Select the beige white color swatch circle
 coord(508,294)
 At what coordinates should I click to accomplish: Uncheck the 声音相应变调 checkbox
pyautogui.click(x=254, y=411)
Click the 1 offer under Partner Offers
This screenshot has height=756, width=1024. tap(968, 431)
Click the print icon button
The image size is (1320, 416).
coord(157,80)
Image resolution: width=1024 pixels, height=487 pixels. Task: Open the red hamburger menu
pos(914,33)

**YOUR INSTRUCTIONS**
Repeat all the lines above, keeping them exactly as they are.

**WRITTEN RESPONSE**
Select the beige white color swatch circle
 coord(508,294)
 At what coordinates should I click to accomplish: Uncheck the 声音相应变调 checkbox
pyautogui.click(x=254, y=411)
Click the 1 offer under Partner Offers
This screenshot has height=756, width=1024. tap(968, 431)
Click the print icon button
The image size is (1320, 416).
coord(157,80)
Image resolution: width=1024 pixels, height=487 pixels. Task: Open the red hamburger menu
pos(914,33)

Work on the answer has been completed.